=== Excerpt provided ===
Type at the prompt sudo apt install git -y and enter. This will install the git package necessary to download and begin compiling your node software. When you have been returned to the prompt, type sudo git clone https://github.com/f5vmr/svxlink_raspberry and enter.
This command loads a script that will perform everything from here on in, once we have enabled it. To do this type the following.
sudo chmod +x svxlink_raspberry/*.sh and enter.
If you have selected Bookworm you will have to make a small change in the script, sudo nano svxlink_raspberry/install.sh and look for php8.0 in a line of packages to be installed. Change this to php8.2, and save the file.
Then type sudo bash svxlink_raspberry/install.sh and enter.
The script will now do several things in sequence. Watch for the prompts concerning the sound card, and ultimately the request for your callsign to which to assign to the node. The prompt concerns the used of a modified sound card. If you have not done this select ‘no’.
Now the installation will proceed, first by installing all the updates to the Operating System, followed by the required packages for Svxlink and other software. This will take ages, so go and have a coffee or lunch maybe. I have recently installed a completed node package on a raspberry pi 3A and 3B in 45 minutes, from card-write to full operational status. On a pi B+ or pi 0W this time will be extended considerably.
The strong possibility is that it will shutdown and reboot while you are away so when you return, log in again. It will not be working at this stage, as there are parameters that need modification to make your particular node work. If you are running a simplex node or hotspot it is easier. If it is to be a repeater then get in touch, as you will need help.
Fortunately you can watch a video at this point to play catch up here.
=== Material provided ===
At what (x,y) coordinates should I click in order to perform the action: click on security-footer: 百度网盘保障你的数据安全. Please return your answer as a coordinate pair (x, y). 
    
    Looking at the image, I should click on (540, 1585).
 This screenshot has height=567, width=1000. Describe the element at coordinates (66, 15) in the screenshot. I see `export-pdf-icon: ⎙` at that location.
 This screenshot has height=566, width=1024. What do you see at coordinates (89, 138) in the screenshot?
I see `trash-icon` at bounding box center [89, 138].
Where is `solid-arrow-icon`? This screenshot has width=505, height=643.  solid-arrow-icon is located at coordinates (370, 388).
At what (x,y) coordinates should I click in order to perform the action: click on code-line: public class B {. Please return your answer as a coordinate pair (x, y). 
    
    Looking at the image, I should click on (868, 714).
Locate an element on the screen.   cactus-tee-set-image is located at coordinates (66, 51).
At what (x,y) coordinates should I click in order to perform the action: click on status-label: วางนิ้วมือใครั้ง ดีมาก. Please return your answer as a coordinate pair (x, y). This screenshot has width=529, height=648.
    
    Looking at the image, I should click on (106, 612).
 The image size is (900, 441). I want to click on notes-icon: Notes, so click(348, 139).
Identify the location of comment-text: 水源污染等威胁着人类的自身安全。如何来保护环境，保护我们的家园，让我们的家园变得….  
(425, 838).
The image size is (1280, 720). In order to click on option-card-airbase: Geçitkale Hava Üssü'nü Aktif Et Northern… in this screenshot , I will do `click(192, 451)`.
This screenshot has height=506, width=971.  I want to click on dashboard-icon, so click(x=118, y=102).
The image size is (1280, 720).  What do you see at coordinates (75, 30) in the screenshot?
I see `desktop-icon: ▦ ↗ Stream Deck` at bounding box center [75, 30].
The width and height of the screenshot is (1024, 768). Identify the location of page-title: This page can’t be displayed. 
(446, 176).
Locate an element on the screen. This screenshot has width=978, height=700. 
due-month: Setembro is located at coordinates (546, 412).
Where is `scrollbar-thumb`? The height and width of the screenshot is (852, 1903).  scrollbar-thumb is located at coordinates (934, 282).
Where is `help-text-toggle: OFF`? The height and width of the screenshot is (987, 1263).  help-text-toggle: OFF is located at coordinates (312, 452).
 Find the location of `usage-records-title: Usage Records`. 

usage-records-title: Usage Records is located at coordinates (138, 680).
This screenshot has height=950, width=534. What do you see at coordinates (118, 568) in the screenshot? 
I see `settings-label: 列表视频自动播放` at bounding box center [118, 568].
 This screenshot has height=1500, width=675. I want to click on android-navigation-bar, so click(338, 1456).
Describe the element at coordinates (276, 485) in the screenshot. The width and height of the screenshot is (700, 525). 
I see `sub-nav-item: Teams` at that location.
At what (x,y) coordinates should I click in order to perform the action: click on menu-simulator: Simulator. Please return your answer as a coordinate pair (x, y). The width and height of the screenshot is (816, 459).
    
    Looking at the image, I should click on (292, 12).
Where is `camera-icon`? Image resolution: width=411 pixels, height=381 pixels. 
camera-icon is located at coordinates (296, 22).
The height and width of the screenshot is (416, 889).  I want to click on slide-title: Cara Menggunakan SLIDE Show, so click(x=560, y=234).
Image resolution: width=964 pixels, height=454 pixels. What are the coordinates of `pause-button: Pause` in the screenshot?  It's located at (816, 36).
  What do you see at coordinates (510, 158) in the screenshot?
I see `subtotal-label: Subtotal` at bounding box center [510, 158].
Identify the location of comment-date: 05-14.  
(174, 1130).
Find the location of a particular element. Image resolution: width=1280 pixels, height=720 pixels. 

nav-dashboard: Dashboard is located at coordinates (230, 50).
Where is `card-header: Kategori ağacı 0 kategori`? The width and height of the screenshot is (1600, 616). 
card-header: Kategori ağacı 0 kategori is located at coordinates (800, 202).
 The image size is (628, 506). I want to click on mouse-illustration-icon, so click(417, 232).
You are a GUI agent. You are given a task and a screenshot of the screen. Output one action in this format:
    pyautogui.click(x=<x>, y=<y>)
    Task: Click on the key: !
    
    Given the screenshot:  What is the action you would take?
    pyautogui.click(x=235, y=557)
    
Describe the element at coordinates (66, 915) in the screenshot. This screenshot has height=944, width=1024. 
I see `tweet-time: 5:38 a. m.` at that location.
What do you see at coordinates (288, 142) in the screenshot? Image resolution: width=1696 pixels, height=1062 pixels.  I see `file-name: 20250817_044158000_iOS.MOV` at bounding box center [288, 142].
===
*Required action 1:* From the Svxlink installation steps, write out the passage that opens with the words containing "The script will" and closes with "be extended considerably.".
*Required action 2:* In the Svxlink installation steps, what should php8.0 in the install script be changed to if Bookworm was selected?
The entries are material separate from the Svxlink installation steps.

*Reply 1:*
The script will now do several things in sequence. Watch for the prompts concerning the sound card, and ultimately the request for your callsign to which to assign to the node. The prompt concerns the used of a modified sound card. If you have not done this select ‘no’.
Now the installation will proceed, first by installing all the updates to the Operating System, followed by the required packages for Svxlink and other software. This will take ages, so go and have a coffee or lunch maybe. I have recently installed a completed node package on a raspberry pi 3A and 3B in 45 minutes, from card-write to full operational status. On a pi B+ or pi 0W this time will be extended considerably.

*Reply 2:* php8.2